Better Holidays

I’m sure that many other people have noticed that stores are offering a lot more items with a Halloween theme these days, and that there are already Christmas themed items available on shelves. The Christmas stuff in particular seems a bit nuts, since it started appearing more than two months before Christmas.

However, I am not now going to complain about the ongoing commercialization of what was once a more contemplative holiday. In general, buying and selling is good for the economy, so using holidays to encourage people to spend money is by and large a good thing. (Assuming, of course, that people are also saving for their old age, which they are not, but that is a problem which the U.S. will have to deal with in some other way.)

The problems I see are 1) there aren’t enough holidays associated with buying things, and 2) many of the Christmas items tend to be useless junk, the consumption of which uses up natural resources and landfill space.
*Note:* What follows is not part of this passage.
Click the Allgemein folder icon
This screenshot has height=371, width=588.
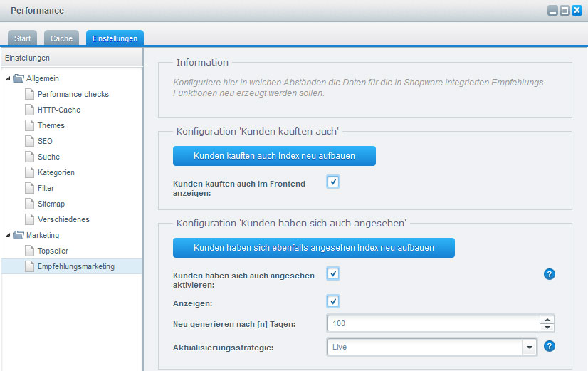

So what we need to do is associate the transfer of money with more holidays, without encouraging people to buy junk. That means that we need to encourage everybody to buy services. Services are in any case a better economic stimulus, as all the money stays in the local area, and is generally quickly spent again by the service provider.

I think the most obvious existing holidays which could use some commercialization in the U.S. are Memorial Day and Labor Day.

Labor Day is early for harvest, but we could associate it with buying local farm produce. The idea would be something like “have a local food feast–invite friends, co-workers, neighbors.” That would keep most of the money in the local area, and encourage local food production, which is generally a good thing since it is requires fewer resources. Of course Thanksgiving could also focus on local food, but despite being a harvest festival it is generally too late in the year, and it is already associated with specific foods which would be hard to change.

Memorial Day is already associated with the military, picnics, and barbecues. I’m not seeing much there. Maybe the theme could be preparation for summer. It could be a time to repaint the house or have a garage sale. Or maybe join a gym, change your haircut, get a manicure. Of course volunteering is also good, though it doesn’t lead to much in the way of transferring money. OK, I’m reaching. Perhaps somebody can figure something out here.

In general I think this could be a good approach to use our love of holidays, and buying things, to help the economy in a tangible way.